Each archer has its unique style and level of ability, so everyone will have different preferences regarding brace height.
Another argument could be made that the length of your bow will have the biggest impact on its forgivingness.
Most bows are measured from axle to axle, so you might see a bow sold with 35” ATA specifications.
All this means is that the bow measures 35 inches from one axle to the other (as illustrated in the picture above).
The idea behind bow length affecting forgivingness is that a longer bow will be easier to hold steady and minimize the effects of moving the bow, even if you’re a beginner.
Again, however, this is largely a matter of personal preference, and some archers might prefer to have a shorter bow that they can wield a higher level of control over.

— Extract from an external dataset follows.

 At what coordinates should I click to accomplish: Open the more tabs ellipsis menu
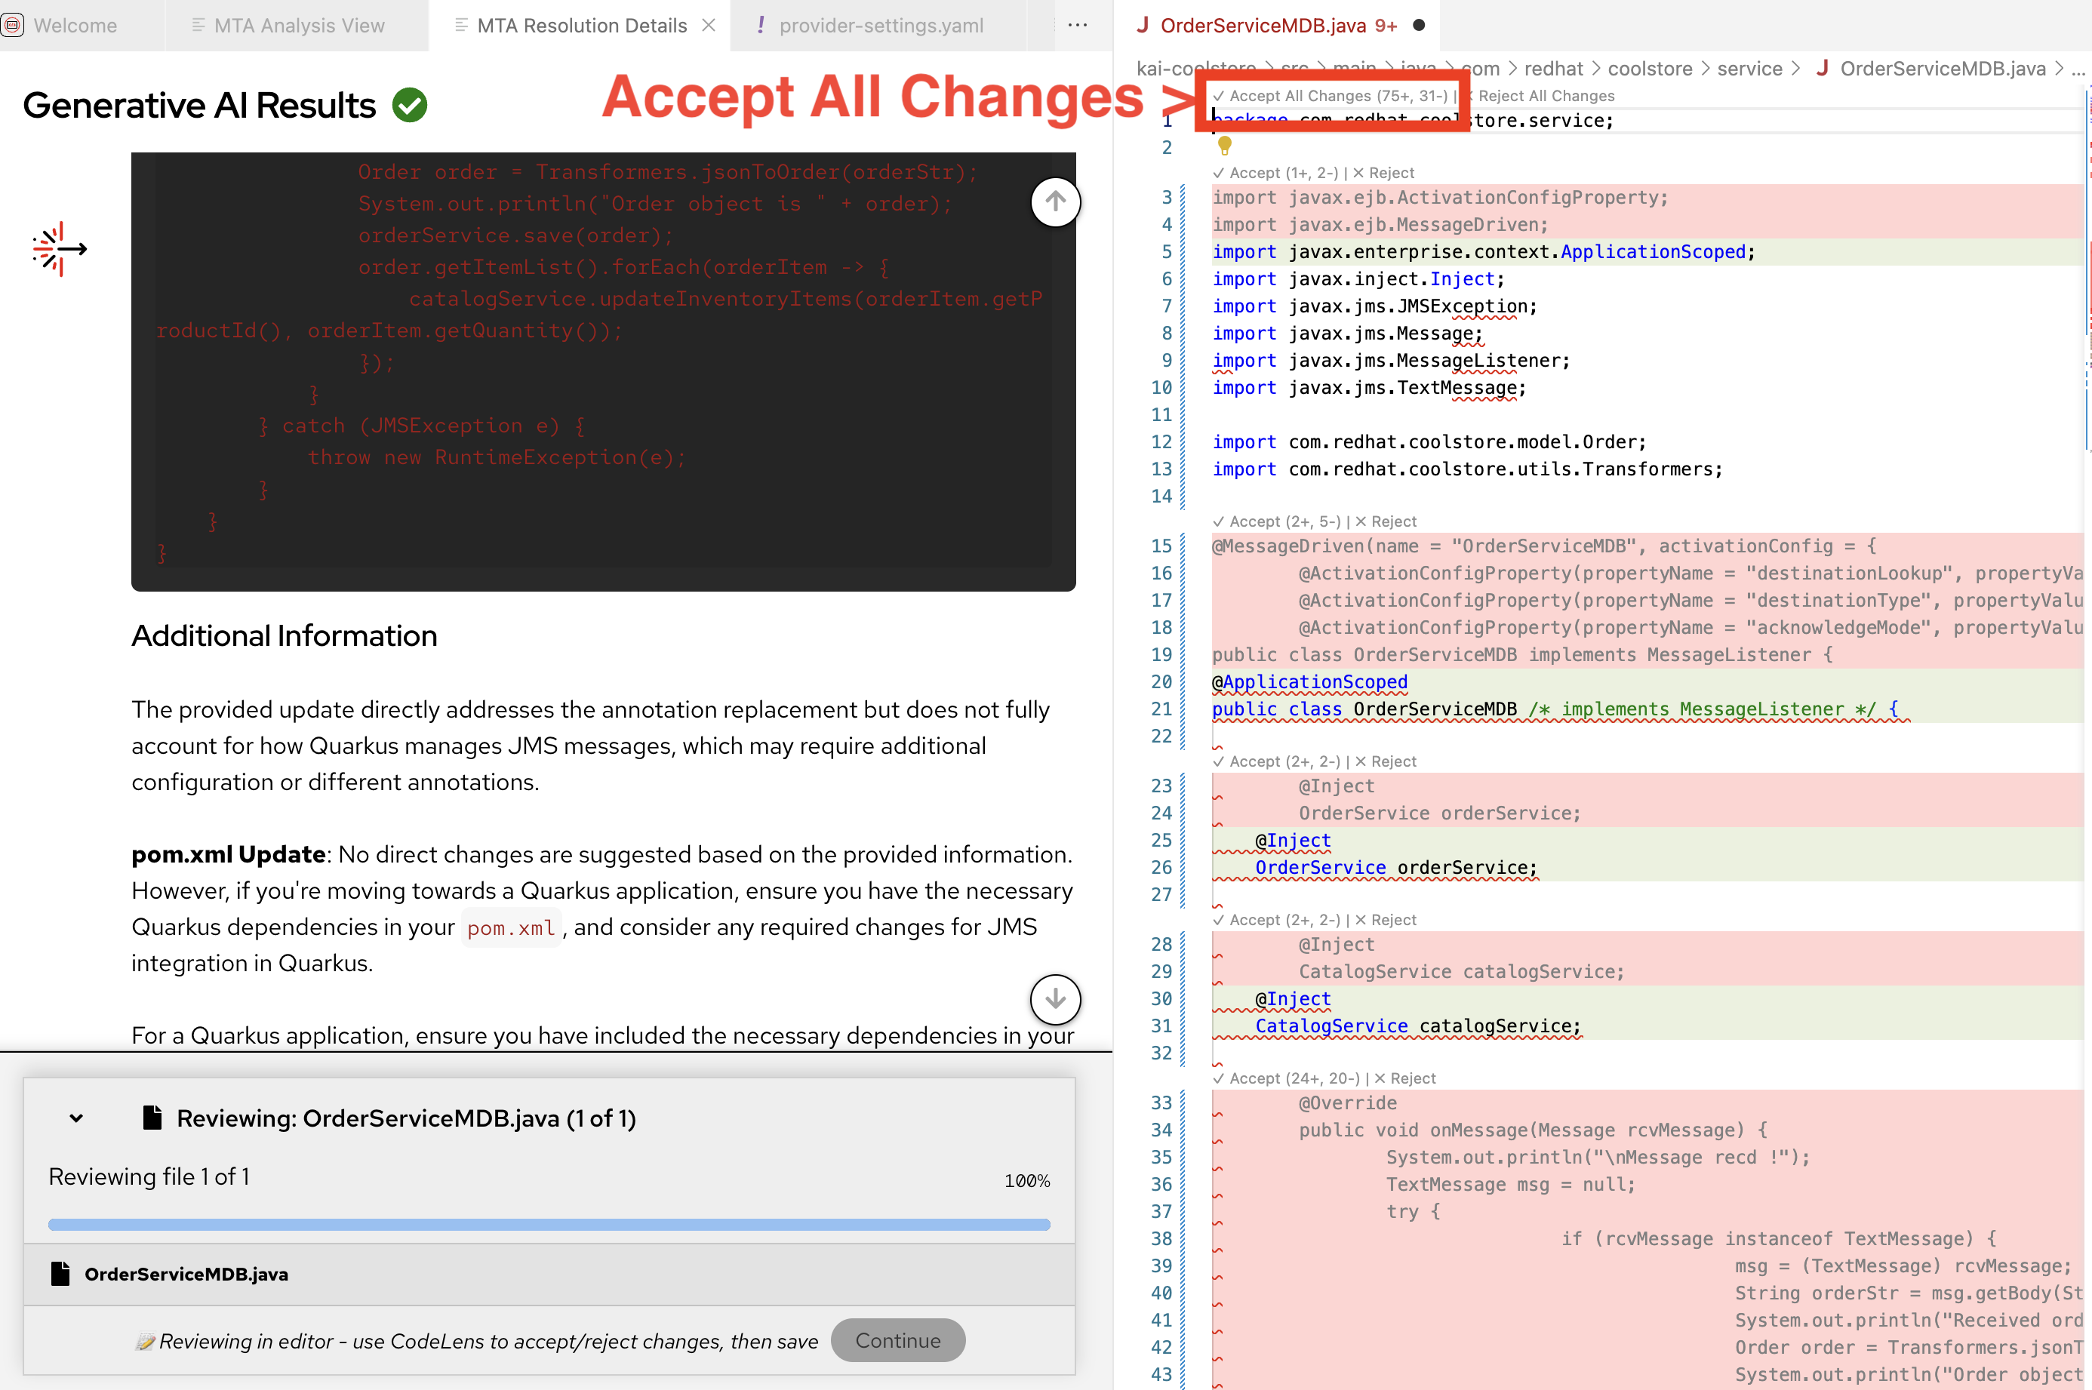pos(1077,25)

Also, if you intend to become a bow hunter – a “shorter” bow might be beneficial when hunting from confined spaces.
In general, bow length has less of an influence on the ‘forgivingness’ of a bow than brace height.
Is ‘Forgivingness’ A Myth?
Based on what we’ve covered so far, you’d be forgiven (no pun intended) for thinking that the whole concept of some bows being more forgiving than others is complete nonsense.
Some archers have concluded that the term ’forgiving’ has only been kept around in the archery world for so long because it sells more bows to beginners.
Think about it: when you’re starting in archery, your number one concern is getting the techniques right and avoiding mistakes.
If you’re then sold a bow that promises to ‘forgive’ your mistakes, you’d probably think it’s some miracle bow that will make you look like a better archer than you are.
Which beginner wouldn’t want to buy a bow like that?
Research and testing have found that some bows are more or less forgiving for certain archers but are so across various factors and characteristics.
In the same way that all bows are more or less effective for certain archers, they will be more or less forgiving.
It is up to each archer to decide what bow works best for them and what qualities they deem most important.
Many factors go into making a bow forgiving, and no definitive answer exists regarding which one is more important than the other.
Don’t be fooled by clever marketing language; try to focus on your technique when learning the sport.